» **What is needed**: Continue the forum thread below about front-panel wiring on a PC that won't power on, starting right after its last post.
======== Excerpted text ========
# Help regarding wiring?



## HereticAlpha (May 6, 2011)

This (PC Wiring - Imgur) explains my situation pretty well.

I have tried a number of different wiring arrangements (all incorrect, apparently), and the most reaction I've gotten is that the PSU fan will sort of nudge itself and spin maybe a quarter rotation, but beyond that, there is no indication that the PC actually turned on. There is no visible LED on my motherboard that I can use to determine if it is powered, or not.

As mentioned in the imgur link, I can provide any relevant details regarding the additional components of my build.

Thank you all for reading.


----------



## Masterchiefxx17 (Feb 27, 2010)

The CPU fan should begin to spin, your case should have a front status LED, and you should hear the hard drive working. That would show a running PC.

In terms of the PSU, it doesn't spin the fan if the load is very light. No reason to waste the energy.


----------



## HereticAlpha (May 6, 2011)

Masterchiefxx17 said:


> The CPU fan should begin to spin, your case should have a front status LED, and you should hear the hard drive working. That would show a running PC.
> 
> In terms of the PSU, it doesn't spin the fan if the load is very light. No reason to waste the energy.


Thank you, friend. The heatsink remains inactive when pressing the case's power button as does the hard drive, and the LEDs on the case are not lighting up. I had a feeling the PSU wouldn't need it's fan to be spinning, but I just wanted to post that to make sure.


----------



## Masterchiefxx17 (Feb 27, 2010)

The you have the case connectors plug incorrectly.

The Power and Reset Switches can be plugged in either way, it does not matter. Plug the power switch into the red port and the reset into the green port.

Hard drive and status LED switches do matter. Plug the positive and negative cables into their corresponding port on the motherboard. Same place you took the picture.
======== Data ========
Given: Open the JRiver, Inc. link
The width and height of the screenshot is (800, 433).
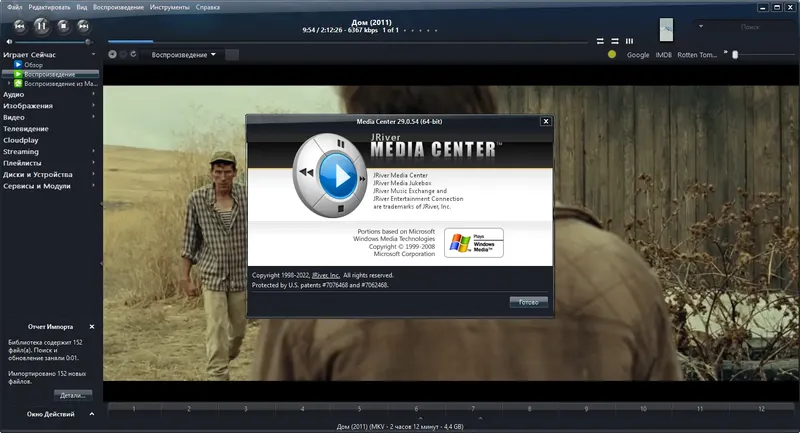Looking at the screenshot, I should 326,275.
========
» **Result for this exercise**:
----------



## HereticAlpha (May 6, 2011)

Masterchiefxx17 said:


> The you have the case connectors plug incorrectly.
> 
> The Power and Reset Switches can be plugged in either way, it does not matter. Plug the power switch into the red port and the reset into the green port.
> 
> Hard drive and status LED switches do matter. Plug the positive and negative cables into their corresponding port on the motherboard. Same place you took the picture.


Thank you again, friend! 

I'll try this out, and if it doesn't work, I'll edit my post along with pictures of the plug arrangement.


----------



## HereticAlpha (May 6, 2011)

HereticAlpha said:


> Thank you again, friend!
> 
> I'll try this out, and if it doesn't work, I'll edit my post along with pictures of the plug arrangement.


It won't let me edit my original response, so I'm making a second (I apologize if this is a violation of any rules.)

Unfortunately, the wiring arrangement did not work. I took a few pictures and posted them to imgur (Wiring Setup - Imgur).

Am I missing something here? I've been nothing but careful working with the motherboard and case, and I'd hate it if I had to return something because of some factory error.


----------



## Panther063 (Jul 13, 2009)

Looking at the picture, I would have placed the Power LED leads on the bottom right connectors, marked PWR LED. + on the left Terminal, and - on the right Terminal, leaving the middle one vacant.
The Terminals with the black X are the Positive Terminals.


----------



## gcavan (Aug 13, 2009)

Follow the diagram on pg26 of your motherboard manual. For now connect only the power switch. The LEDs and Reset are irrelevant if the pc will not POST.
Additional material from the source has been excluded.